Habitat destruction and degradation are the most important threatening processes for the majority of species of conservation concern. As landscapes become more fragmented their spatial structure becomes increasingly important for the viability of wildlife populations. Therefore, understanding the dynamics of how populations interact with landscape structure is crucial for developing effective wildlife management and monitoring strategies. To achieve robust management, such an understanding should be incorporated into decision theory approaches for the design of management and monitoring strategies. Monitoring is a crucial component for assessing the outcome of management, because this can then be used to inform future management actions in an adaptive management framework. However, for many species, their spatial population dynamics are not well understood and objective management frameworks not well developed.
In this thesis I use modelling approaches to develop the components of an adaptive management framework for species of conservation concern that occur in fragmented landscapes. I use the koala (Phascolarctos cinereus) as a study organism and specifically address three key components that are important for adaptive management. These components are: (1) the development of novel approaches for modelling and understanding spatial population processes, (2) the application of modelling approaches to develop general principles and methods for managing wildlife populations in fragmented landscapes and (3) the application of modelling approaches to identify the best spatio-temporal sampling strategies for monitoring population trends in fragmented landscapes. This research advances our understanding of the dynamics of wildlife populations in fragmented landscapes, but importantly also develops tools and general principles for the adaptive management of these populations.
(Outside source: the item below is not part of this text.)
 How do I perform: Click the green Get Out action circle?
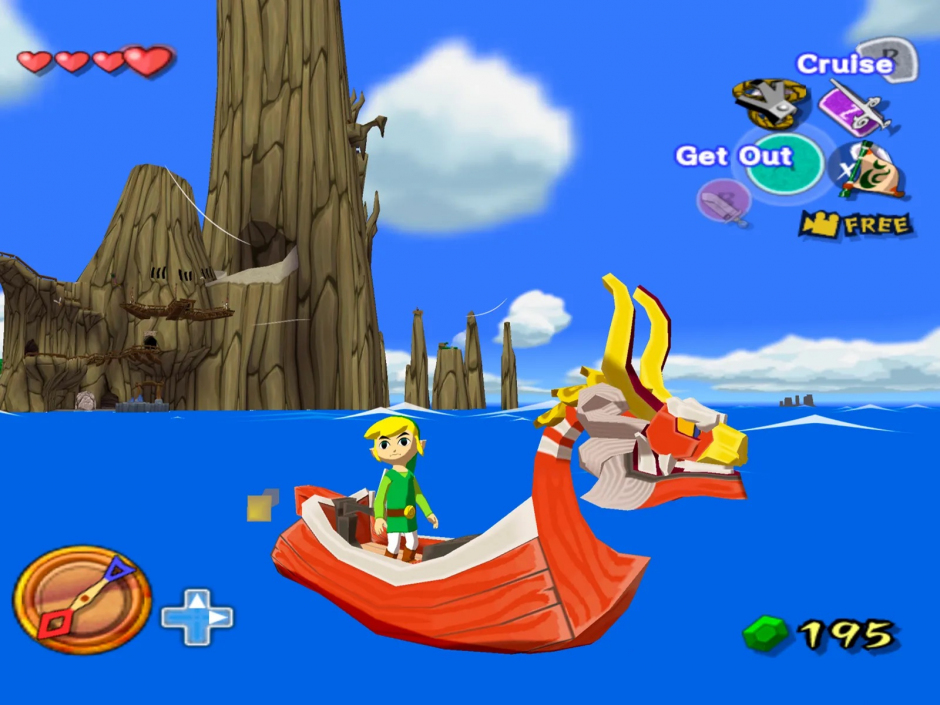(x=785, y=163)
To improve our understanding of the dynamics of populations in fragmented landscapes I develop several novel modelling approaches. Firstly, I develop an approach for disassociating the effect of natural habitat and anthropogenic influences on population distributions using static occupancy models. This approach allows inferences to be made about how important the distribution of habitat is compared to other human-related factors. Secondly, I develop modelling approaches for understanding habitat selection and dispersal processes. In particular, I address common problems for modelling complex habitat selection processes and parameterising dispersal simulation models. The habitat selection models are novel because they account for habitat preferences that depend upon the spatial location of habitat. The novel emphasis for the dispersal models, is showing that pattern-oriented approaches are useful for parameterising dispersal simulation models, even when we have little data. These models make an important contribution to our understanding of and methods for understanding spatial population processes.
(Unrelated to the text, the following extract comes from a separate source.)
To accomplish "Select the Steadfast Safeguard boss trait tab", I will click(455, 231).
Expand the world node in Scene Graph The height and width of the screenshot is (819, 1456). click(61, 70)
These and other modelling approaches are then applied to some key management questions, in order to develop general principles and methods for wildlife management decision-making. These studies relate to identifying the best spatial allocation of different management strategies, the planning of road networks to minimise impacts on wildlife and the impact of different mortality rates on the ranking of habitat protection strategies. First, I show that the relative spatial distribution of habitat and anthropogenic influences has important implications for the spatial allocation of management strategies. Second, I show that increasing traffic volume on existing roads is generally preferential to building new roads in terms of minimising the impact on wildlife mortality. Third, I use a multi-criteria decision analysis to show that the spatial arrangement of protected habitat is much less important for populations subject to high mortality rates than those subject to low mortality rates.
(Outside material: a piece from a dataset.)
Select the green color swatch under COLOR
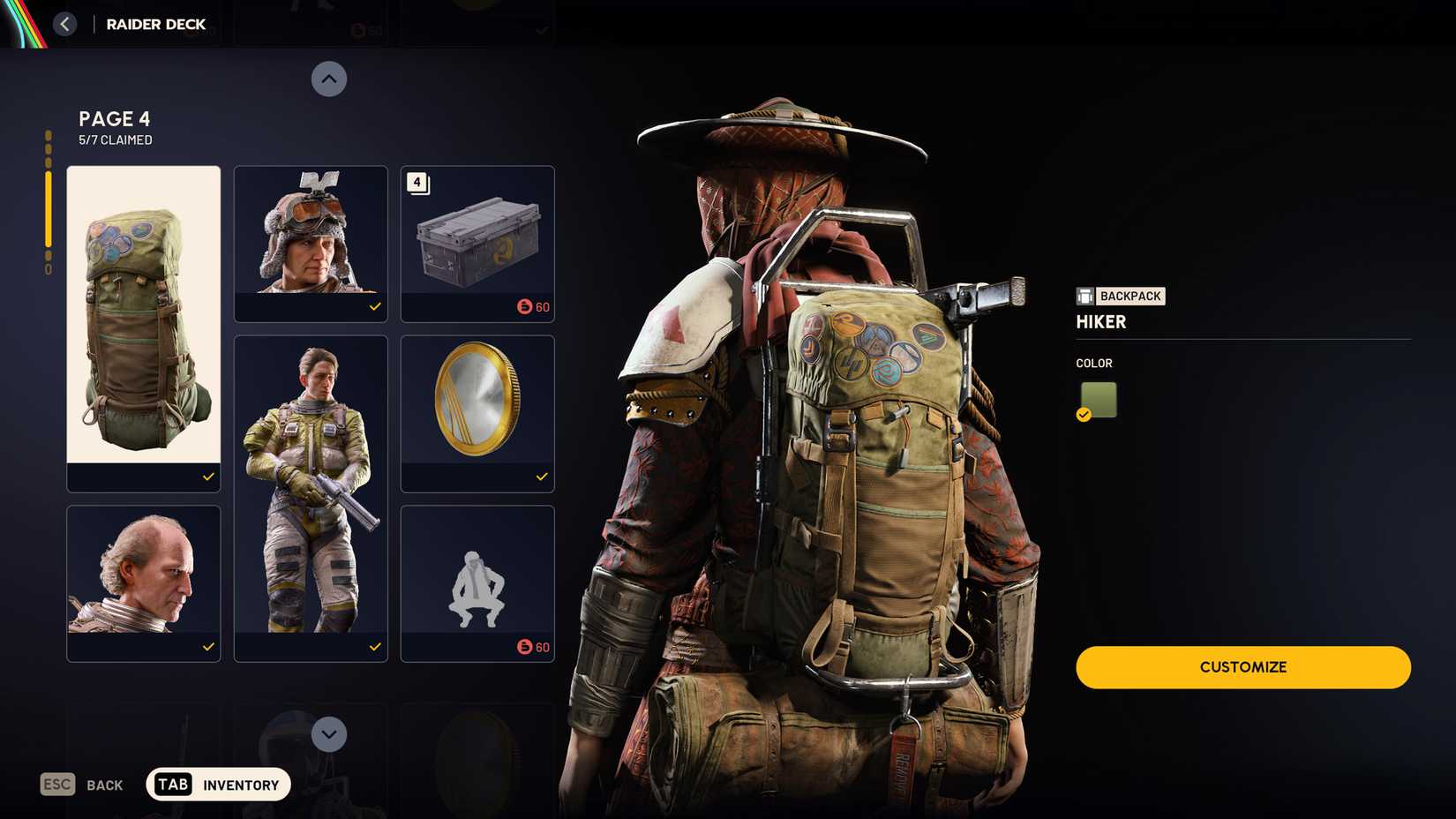 (x=1096, y=399)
Finally, spatially-explicit modelling approaches are applied to questions related to how sampling effort should best be allocated spatially and spatio-temporally to monitor population trends. These studies reveal that the best sampling strategy depends predictably upon the monitoring objectives and the dynamics of the species. Using the principles developed, improved monitoring strategies and ultimately improved management strategies will be possible.
This thesis makes an important contribution to the development of adaptive management strategies for wildlife populations in fragmented landscapes. To implement an adaptive management approach, the modelling, management and monitoring components must be explicitly linked. By developing each of these components, this thesis provides a strong basis from which an adaptive management framework can be constructed. How this may be achieved and key areas for future research are discussed.